Approximate Linear Programming for Logistic Markov Decision Processes

Abstract

This is an extended version of the paper Logistic Markov Decision Processes that appeared in the Proceedings of the Twenty-sixth International Joint Conference on Artificial Intelligence (IJCAI-17), pp.2486-2493, Melbourne (2017).

Online and mobile interactions with users, in areas such as advertising and product or content recommendation, have been transformed by machine learning techniques. However, such methods have largely focused on myopic prediction, i.e., predicting immediate user response to system actions (e.g., ads or recommendations), without explicitly accounting for the long-term impact on user behavior, nor the potential need for planning action sequences. In this work, we propose the use of Markov decision processes (MDPs) to formulate the long-term decision problem and address two key questions that emerge in their application to user interaction.

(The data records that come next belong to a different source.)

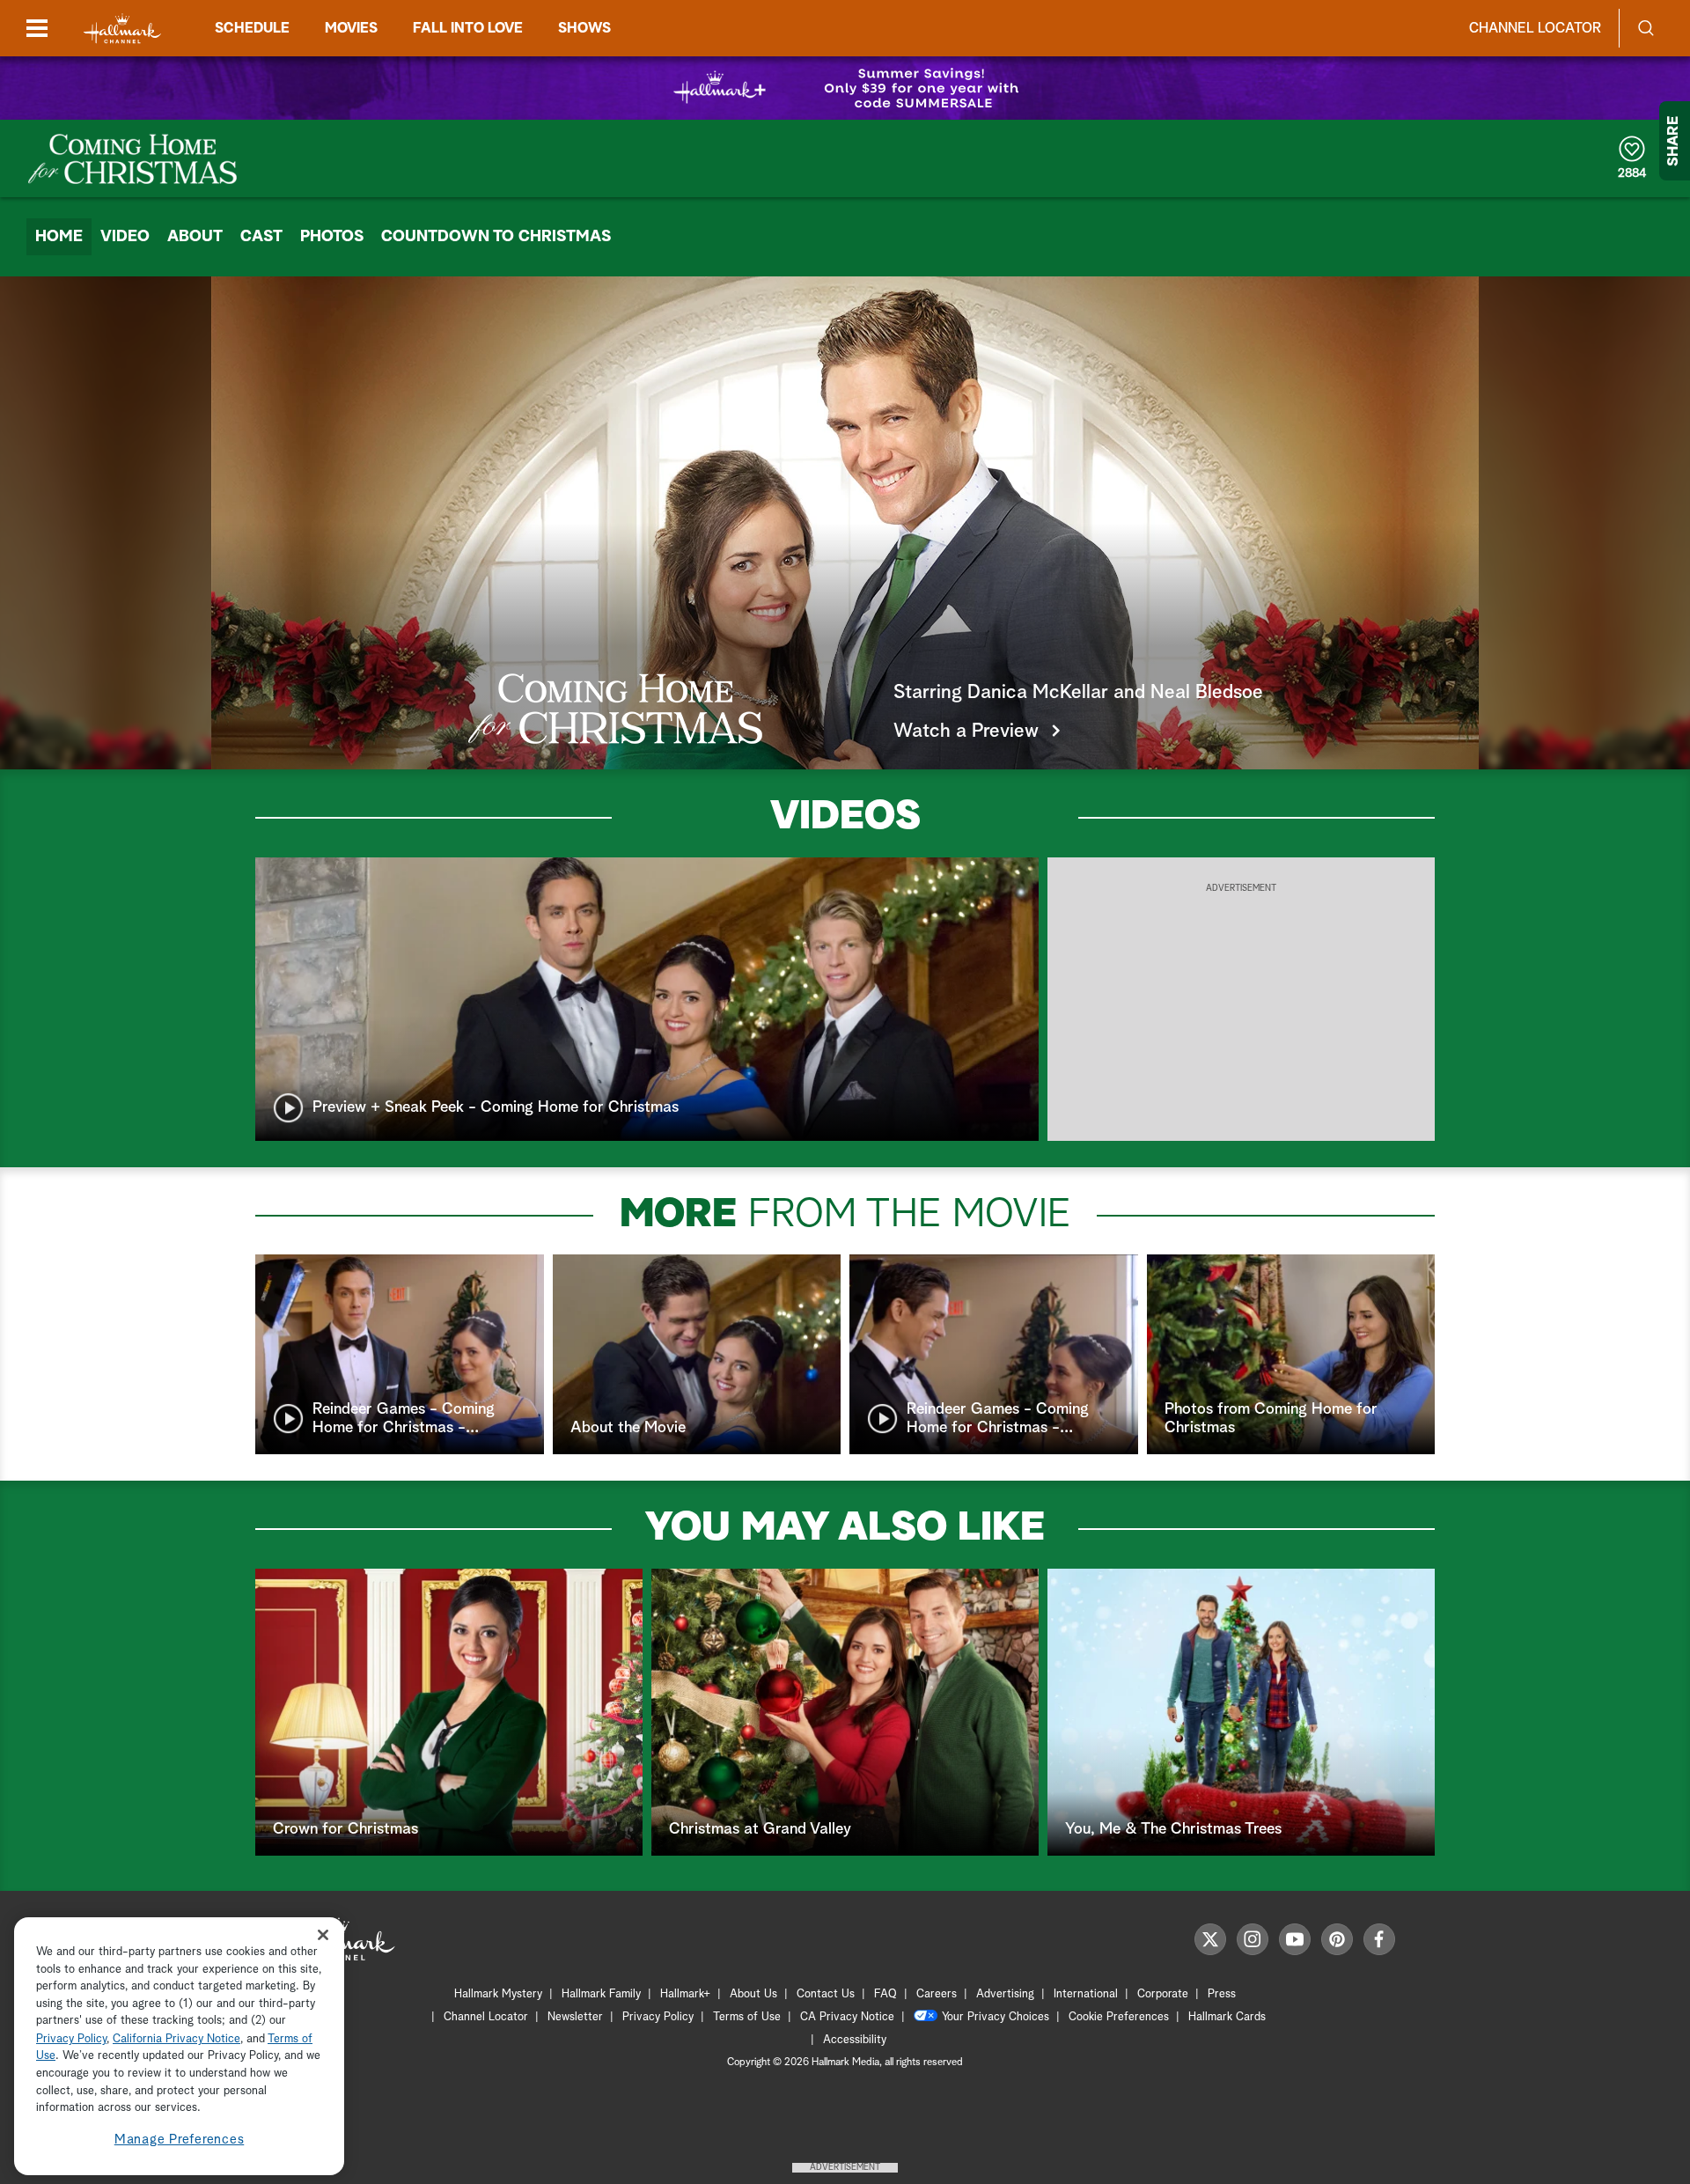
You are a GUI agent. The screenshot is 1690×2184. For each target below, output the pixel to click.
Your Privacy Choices (995, 2017)
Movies (351, 28)
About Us (753, 1994)
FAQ (885, 1994)
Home (59, 237)
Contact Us (826, 1994)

The first focuses on model formulation, specifically, how best to construct MDP models of user interaction in a way that exploits the great successes of myopic prediction models. To this end, we propose a new model called logistic MDPs, an MDP formulation that allows the concise specification of transition dynamics. It does so by augmenting the natural factored form of dynamic Bayesian networks (DBNs) with user response variables that are captured by a logistic regression model (the latter being precisely the model used for myopic user interaction).

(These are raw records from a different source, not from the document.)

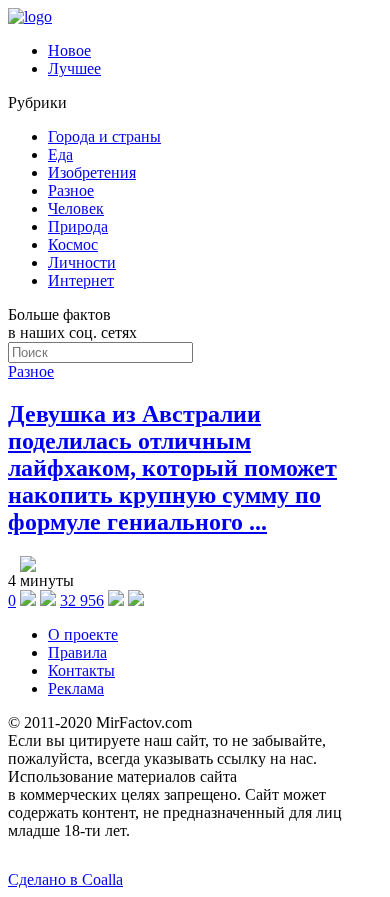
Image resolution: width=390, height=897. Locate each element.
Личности (82, 262)
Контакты (81, 670)
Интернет (81, 280)
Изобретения (92, 172)
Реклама (76, 688)
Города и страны (104, 136)
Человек (76, 208)
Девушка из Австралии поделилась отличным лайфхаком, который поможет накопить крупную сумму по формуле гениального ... (172, 468)
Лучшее (74, 68)
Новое (69, 50)
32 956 (82, 600)
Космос (73, 244)
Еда (60, 154)
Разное (71, 190)
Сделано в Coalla (65, 879)
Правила (77, 652)
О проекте (83, 634)
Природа (78, 226)
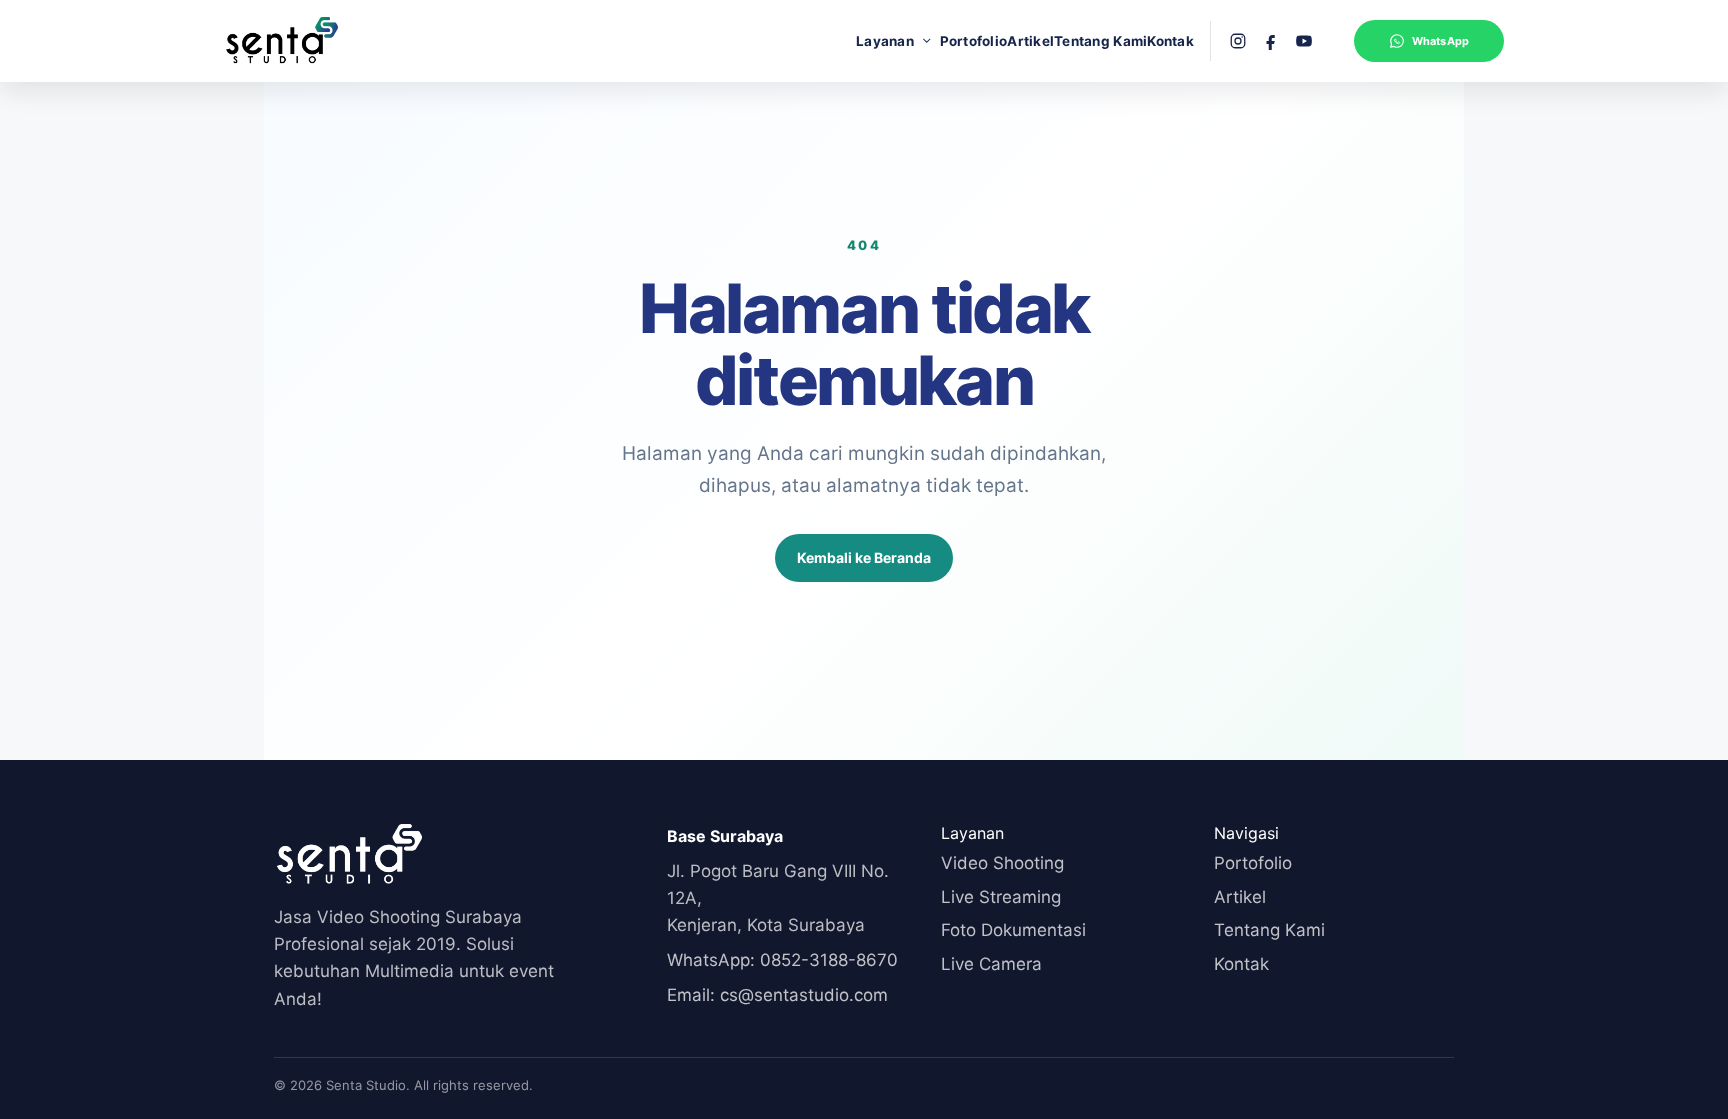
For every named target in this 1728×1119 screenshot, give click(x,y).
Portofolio (974, 41)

The second question we address is how best to solve large logistic MDPs of this type. A variety of methods have been proposed for solving MDPs that exploit the conditional independence reflected in the DBN representations, including approximate linear programming (ALP). Despite their compact form, logistic MDPs do not admit the same conditional independence as DBNs, nor do they satisfy the linearity requirements for standard ALP. We propose a constraint generation approach to ALP for logistic MDPs that circumvents these problems by: (a) recovering compactness by conditioning on the logistic response variable; and (b) devising two procedures, one exact and one approximate, that linearize the search for violated constraints in the master LP. For the approximation procedure, we also derive error bounds on the quality of the induced policy. We demonstrate the effectiveness of our approach on advertising problems with up to several thousand sparse binarized features (up to 2^54 and 2^39 actions).